Dans ce livre, Chamson poursuit sa rêverie. Elle peut sembler hors de saison mais la lire ramène vers nous un écrivain trop oublié. L’homme est de son « pays » mais autant de la littérature. La prose avance avec une puissance qui dépasse la simple description et porte vers le chant. Tous habitants ou amateurs des montagnes seront saisis par les plis qui se cachent sous un cirque de rochers. Mais l’écrivain ne réduit pas le lieu à quelques images. Une suite d’événements renforcent l’évocation. L’auteur y retrouve un cœur d’enfant pour donner à son peuple son identité autant de démocratie rustique, de chevalerie que de prophétie.
Nature et homme ne font qu’un là où la neige n’a rien d’une écharpe moelleuse. Elle craque et le vent souffle sur ceux qui tentent de gravir les rampes pour rejoindre un havre de paix très provisoire.

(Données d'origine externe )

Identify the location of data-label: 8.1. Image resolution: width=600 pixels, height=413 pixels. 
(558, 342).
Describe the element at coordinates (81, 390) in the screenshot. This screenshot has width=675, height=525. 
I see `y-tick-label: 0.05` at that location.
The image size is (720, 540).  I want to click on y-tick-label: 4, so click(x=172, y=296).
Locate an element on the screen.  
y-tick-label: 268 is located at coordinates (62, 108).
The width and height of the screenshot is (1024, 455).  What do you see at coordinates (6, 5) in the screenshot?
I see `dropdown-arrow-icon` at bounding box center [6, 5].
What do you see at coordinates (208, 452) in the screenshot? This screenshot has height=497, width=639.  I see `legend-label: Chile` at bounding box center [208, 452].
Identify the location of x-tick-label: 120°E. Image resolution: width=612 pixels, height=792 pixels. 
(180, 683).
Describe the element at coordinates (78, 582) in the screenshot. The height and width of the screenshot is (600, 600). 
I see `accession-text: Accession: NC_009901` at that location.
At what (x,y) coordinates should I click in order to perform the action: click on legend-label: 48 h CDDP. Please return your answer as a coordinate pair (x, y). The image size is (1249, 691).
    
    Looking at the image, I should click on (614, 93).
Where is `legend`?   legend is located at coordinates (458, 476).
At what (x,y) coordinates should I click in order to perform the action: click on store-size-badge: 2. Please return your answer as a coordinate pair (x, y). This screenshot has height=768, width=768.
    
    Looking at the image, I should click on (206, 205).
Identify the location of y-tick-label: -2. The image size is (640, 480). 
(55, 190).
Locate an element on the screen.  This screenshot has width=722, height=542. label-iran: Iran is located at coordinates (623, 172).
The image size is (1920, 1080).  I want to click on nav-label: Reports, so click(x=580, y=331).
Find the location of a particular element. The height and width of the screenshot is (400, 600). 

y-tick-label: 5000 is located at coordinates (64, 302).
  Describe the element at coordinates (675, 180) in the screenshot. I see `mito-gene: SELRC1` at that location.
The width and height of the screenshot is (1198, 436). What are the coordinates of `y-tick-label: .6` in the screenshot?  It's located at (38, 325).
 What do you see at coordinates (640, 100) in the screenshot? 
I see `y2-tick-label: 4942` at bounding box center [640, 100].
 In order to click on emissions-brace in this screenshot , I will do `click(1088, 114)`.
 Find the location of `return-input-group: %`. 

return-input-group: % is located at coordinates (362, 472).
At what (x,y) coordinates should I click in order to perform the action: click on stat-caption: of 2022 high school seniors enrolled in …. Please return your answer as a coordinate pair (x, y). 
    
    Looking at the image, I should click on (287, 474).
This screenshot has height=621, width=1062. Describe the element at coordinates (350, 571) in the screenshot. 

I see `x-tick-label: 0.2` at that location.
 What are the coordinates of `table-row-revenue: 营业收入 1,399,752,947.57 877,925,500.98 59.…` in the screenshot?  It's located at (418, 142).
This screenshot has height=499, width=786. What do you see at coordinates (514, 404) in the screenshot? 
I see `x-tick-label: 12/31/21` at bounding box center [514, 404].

De réelle essence poétique, le texte ouvre moins sur un « merveilleux » qu’à un appel à une morale intime. Et ce, dans l’affirmation des principes les plus fondamentaux et essentiels : « celui de la liberté de conscience et, par la liberté de conscience, du respect de l’homme par l’homme ». Une telle évocation paraîtra anachronique d’autant que la morale — si souvent foulée — aux pieds n’est défendue désormais qu’au nom d’intérêts qui ne sont pas forcément les meilleurs. Nul doute qu’à cette aune, les guerriers des montagnes les plus pauvres fassent figures de primitifs. Mais ils demeurent des primitifs du futur.
C’est ce que Chamson voulait rappeler dans sa célébration dont la poésie est une plastique propre à conduire le regard et surtout la pensée.
jean-paul gavard-perret
André Chamson, L’Aigoual, dessins de Vincent Bioulès, Fata Morgana Editions, Fontfroide le Haut, 2017, 64 p. — 13,00 €.